When Terry and Hill were released, they returned to Fresno. On August 14, 1889, they boarded a train in Fresno on which Field and Neagle were returning from Los Angeles. At 7:10 am, all of the passengers disembarked the train to eat breakfast in the railroad station dining room at Lathrop, California. The conductor immediately sent word to Constable Walker that both men were on board and requested that he come at once to the railroad station, but he couldn't be found right away. When Terry saw Field, he slowly came across the dining room and approached Field from the rear. The account in the San Francisco Chronicle the next day reported that Terry slapped Field on his cheek. Other reports said Terry attempted to slap Field, or to grab him by the whiskers.
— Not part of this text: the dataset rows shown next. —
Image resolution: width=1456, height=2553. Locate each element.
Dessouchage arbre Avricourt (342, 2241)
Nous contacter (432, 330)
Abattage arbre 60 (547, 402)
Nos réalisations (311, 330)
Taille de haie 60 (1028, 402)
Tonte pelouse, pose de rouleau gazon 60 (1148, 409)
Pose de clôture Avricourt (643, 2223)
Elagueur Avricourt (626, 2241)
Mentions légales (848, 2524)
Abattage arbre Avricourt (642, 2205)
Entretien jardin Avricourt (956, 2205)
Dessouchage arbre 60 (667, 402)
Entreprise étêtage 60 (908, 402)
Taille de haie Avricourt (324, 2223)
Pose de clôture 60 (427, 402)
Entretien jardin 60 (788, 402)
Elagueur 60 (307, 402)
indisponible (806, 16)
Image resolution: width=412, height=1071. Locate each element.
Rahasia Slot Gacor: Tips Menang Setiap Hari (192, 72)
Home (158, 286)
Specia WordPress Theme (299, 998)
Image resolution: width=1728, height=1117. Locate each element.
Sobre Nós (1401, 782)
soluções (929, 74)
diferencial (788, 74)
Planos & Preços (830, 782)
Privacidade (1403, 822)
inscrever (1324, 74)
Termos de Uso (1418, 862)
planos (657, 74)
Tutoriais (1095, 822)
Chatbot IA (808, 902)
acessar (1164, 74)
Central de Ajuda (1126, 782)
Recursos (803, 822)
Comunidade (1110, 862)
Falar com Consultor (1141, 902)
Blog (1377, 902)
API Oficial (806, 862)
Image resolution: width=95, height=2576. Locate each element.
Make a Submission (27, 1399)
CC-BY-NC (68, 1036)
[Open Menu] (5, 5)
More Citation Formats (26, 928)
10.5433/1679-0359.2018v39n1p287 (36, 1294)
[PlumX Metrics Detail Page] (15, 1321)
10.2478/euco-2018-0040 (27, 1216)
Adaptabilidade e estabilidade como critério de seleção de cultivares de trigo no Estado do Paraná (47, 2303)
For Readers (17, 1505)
Neagle, who was 5'7" tall and weighed 145 pounds, testified that the 6'3", 250-pound Terry recognized Neagle from the earlier confrontation in the courtroom. Neagle rose from his chair and said, "Stop that! I am an officer." When Terry drew back his fist to deliver another blow, Neagle shot Terry in the heart at point-blank range with a 45 caliber revolver. As Terry fell backward, Neagle fired again, nicking his ear. Neagle announced to the 80 to 100 people in the dining room, "I am a United States Marshal and I defy anyone to touch me!" Field told them that Terry had assaulted him "and my officer shot him."

Neagle and Field reboarded the train and locked themselves in their cabin. Sarah Terry attempted tried to enter their car, saying she wished to slap Field. Neagle insisted that she be kept out or he would kill her too. The satchel she had fetched from the train was searched and a pistol was found within it. A few minutes later Constable Walker of Lathrop and Stanislaus County Sheriff Purvis arrived. Neagle provided a document issued by the U.S. Attorney General appointing him as a special Marshal to protect Field. Walker arrested Neagle and took him to the county jail in Stockton. Neagle refused to say anything about the shooting. San Joaquin County Sheriff Thomas Cunningham telegrammed San Francisco officers and sought Field's arrest on his arrival in Oakland. This was not done. Judge Fields telegraphed the Marshal's office in Stockton, who relayed the information to the US Attorney General. The United States Attorney in San Francisco filed a writ of habeas corpus for Neagle's release. The circuit court issued the writ after a hearing and ordered Neagle's release.

Federal law supreme 
Sheriff Cunningham, with the aid of the State of California, appealed to the United States Supreme Court. Cunningham's appeal was based on whether Neagle acted in pursuance of the law when he shot Terry. Neagle's defense was based on the letter from Miller to Marshal Franks, which gave him federal authority to act as a law enforcement officer. In 1890, the Supreme Court ruled In re Neagle that federal officers are immune from state prosecution for actions taken within the scope of their federal authority.

Sarah committed

Sarah Terry, widowed by her husband's death, gradually went insane. She wandered  the streets of San Francisco aimlessly, ignoring her appearance. She constantly talked to "spirits," especially that of her husband. She was diagnosed with “dementia praecox,” an early term for schizophrenia. On March 2, 1892, she was found insane and committed at age 42 to the California Asylum at Stockton, where she lived for 45 years until her death.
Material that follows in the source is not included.